Records provided →
····················

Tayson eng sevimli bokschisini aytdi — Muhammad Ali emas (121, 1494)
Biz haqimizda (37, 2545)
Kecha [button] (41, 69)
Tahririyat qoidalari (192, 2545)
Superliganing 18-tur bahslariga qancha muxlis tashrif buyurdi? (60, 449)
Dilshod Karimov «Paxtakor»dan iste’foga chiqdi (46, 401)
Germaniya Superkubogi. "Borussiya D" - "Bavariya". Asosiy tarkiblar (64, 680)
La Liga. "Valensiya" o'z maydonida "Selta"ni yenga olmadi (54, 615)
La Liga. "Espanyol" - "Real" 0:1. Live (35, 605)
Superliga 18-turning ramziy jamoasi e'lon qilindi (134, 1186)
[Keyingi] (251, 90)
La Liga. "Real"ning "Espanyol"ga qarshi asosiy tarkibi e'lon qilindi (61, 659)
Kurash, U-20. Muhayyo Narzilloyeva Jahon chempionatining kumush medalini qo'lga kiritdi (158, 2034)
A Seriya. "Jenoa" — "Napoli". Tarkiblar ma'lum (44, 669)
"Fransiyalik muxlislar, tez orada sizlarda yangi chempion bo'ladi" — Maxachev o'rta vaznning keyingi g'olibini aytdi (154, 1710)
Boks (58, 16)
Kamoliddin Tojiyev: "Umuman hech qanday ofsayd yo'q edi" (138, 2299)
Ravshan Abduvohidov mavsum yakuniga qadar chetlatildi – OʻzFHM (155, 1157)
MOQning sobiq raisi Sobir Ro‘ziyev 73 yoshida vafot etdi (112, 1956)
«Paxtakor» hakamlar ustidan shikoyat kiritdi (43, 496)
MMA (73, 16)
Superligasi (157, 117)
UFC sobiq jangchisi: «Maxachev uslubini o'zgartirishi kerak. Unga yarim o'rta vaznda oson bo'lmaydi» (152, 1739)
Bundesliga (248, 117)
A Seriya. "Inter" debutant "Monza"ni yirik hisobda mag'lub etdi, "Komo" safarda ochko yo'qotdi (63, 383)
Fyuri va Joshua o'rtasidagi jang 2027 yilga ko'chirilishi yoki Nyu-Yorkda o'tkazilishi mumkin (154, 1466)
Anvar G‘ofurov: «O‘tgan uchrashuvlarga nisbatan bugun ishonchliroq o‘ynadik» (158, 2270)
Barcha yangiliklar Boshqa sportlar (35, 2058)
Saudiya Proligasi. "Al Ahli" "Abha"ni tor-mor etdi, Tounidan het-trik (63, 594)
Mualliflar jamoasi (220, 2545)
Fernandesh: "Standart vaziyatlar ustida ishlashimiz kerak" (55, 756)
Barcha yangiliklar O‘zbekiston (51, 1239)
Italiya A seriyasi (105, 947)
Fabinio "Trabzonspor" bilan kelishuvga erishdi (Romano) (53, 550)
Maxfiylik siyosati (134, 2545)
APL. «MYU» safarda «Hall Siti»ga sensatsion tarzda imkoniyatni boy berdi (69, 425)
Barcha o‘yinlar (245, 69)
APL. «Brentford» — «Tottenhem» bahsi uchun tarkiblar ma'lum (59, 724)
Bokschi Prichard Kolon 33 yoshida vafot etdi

····················

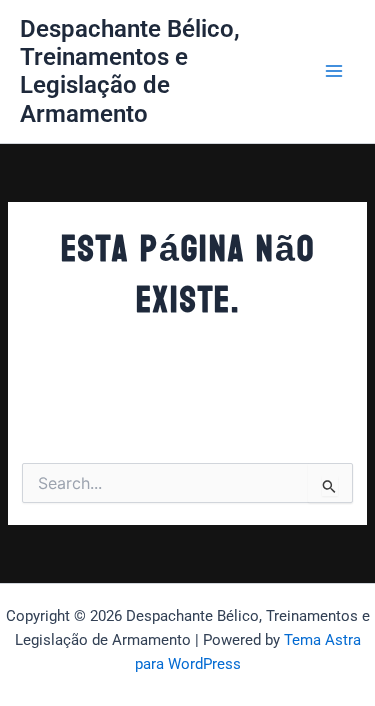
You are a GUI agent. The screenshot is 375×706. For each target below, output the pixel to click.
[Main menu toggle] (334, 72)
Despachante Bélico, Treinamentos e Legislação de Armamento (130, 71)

····················

Set down exactly the lines of the data above, beginning with the line that has "Barcha o‘yinlar (245, 69)" and ending with the line that has "Bokschi Prichard Kolon 33 yoshida vafot etdi", and no others.

Barcha o‘yinlar (245, 69)
APL. «Brentford» — «Tottenhem» bahsi uchun tarkiblar ma'lum (59, 724)
Bokschi Prichard Kolon 33 yoshida vafot etdi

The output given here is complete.